People's actions always have premeditation in them, but not in the simplistic "now I set out to do this" mode. When I have talked to people who fell in love later in life than early 20s, they usually report that while they did not start desperately going "now I need to find a partner for my life" they had, sometimes gradually and sometimes more rapidly, changed their mindset about the issue and opened themselves up to the possibility both mentally and emotionally. I think those who engage in transgressive acts first start tearing down the boundaries around these acts--or in the case of a repeated pattern and cycle of the abused becoming a future abuser, have them taken down. But the footwork is there, I believe.
Of course, adulthood is a very fluid concept--I find strict definitions (statutory rape three months before someone's birthday, accepted a day after) ridiculous. I remember myself very well when I was a 12-year old boy, and if someone I found sexy had approached me then, it absolutely would not have been abuse or manipulation. But that's because I know what my own state of mind was. If somebody had approached me, would he be deemed sick? Judging in general, I'd say yes. Speaking of my particular case, and assuming I had let him known I was open to that, I'd say no. But what 12 year old is so bold?

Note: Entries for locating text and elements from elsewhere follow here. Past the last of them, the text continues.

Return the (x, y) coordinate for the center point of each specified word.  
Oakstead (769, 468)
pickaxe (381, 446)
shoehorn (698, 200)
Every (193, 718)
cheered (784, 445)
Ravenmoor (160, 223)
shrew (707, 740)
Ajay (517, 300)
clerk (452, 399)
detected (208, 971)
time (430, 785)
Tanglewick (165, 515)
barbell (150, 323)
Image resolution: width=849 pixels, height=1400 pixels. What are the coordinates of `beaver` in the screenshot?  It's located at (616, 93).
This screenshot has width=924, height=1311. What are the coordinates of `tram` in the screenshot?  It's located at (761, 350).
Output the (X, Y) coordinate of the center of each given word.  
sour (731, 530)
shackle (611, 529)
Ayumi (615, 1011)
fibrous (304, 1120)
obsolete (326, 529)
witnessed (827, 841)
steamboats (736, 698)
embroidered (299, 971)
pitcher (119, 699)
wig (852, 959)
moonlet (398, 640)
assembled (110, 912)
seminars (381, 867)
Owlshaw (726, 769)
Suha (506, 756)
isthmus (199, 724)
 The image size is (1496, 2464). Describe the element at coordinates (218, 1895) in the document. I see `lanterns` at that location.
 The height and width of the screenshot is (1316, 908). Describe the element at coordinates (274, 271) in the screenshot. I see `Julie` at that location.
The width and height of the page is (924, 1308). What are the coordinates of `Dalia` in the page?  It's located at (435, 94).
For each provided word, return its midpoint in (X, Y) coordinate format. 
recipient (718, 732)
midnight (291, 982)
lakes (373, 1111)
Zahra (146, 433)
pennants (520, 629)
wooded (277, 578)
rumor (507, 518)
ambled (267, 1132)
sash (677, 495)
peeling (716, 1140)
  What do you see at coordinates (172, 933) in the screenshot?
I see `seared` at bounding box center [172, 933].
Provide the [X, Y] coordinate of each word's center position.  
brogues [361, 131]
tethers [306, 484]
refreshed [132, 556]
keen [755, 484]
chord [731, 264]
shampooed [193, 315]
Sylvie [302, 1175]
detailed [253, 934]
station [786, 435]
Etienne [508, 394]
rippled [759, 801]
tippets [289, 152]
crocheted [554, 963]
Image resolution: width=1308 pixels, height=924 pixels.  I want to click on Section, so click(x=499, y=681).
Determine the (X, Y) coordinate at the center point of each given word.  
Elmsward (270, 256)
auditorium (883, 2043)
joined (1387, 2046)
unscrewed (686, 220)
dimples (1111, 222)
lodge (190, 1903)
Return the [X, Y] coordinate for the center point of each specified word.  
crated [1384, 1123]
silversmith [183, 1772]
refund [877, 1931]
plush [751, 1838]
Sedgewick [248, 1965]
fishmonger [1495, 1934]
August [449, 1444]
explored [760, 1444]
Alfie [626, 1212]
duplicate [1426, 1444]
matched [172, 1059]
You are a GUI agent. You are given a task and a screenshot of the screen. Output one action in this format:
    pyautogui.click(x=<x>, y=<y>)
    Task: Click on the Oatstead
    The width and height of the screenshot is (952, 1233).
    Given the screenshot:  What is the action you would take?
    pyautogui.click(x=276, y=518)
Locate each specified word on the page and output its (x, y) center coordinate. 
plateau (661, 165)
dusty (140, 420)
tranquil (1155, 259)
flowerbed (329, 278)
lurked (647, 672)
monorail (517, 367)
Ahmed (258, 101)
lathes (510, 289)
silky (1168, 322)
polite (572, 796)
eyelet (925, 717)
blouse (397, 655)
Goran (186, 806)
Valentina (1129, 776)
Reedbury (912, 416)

Yet the problem with MJ is that he was an out of this world mega icon approaching these children (and their families) in a completely different context: enter my universe of music, and Neverland, and theme park on the premises, and the whole world adoring me. Even if there was no sexual abuse, I don't know how that could ever be a real child-adult friendship because the adult was not real: he was a projection of multiple apparatus.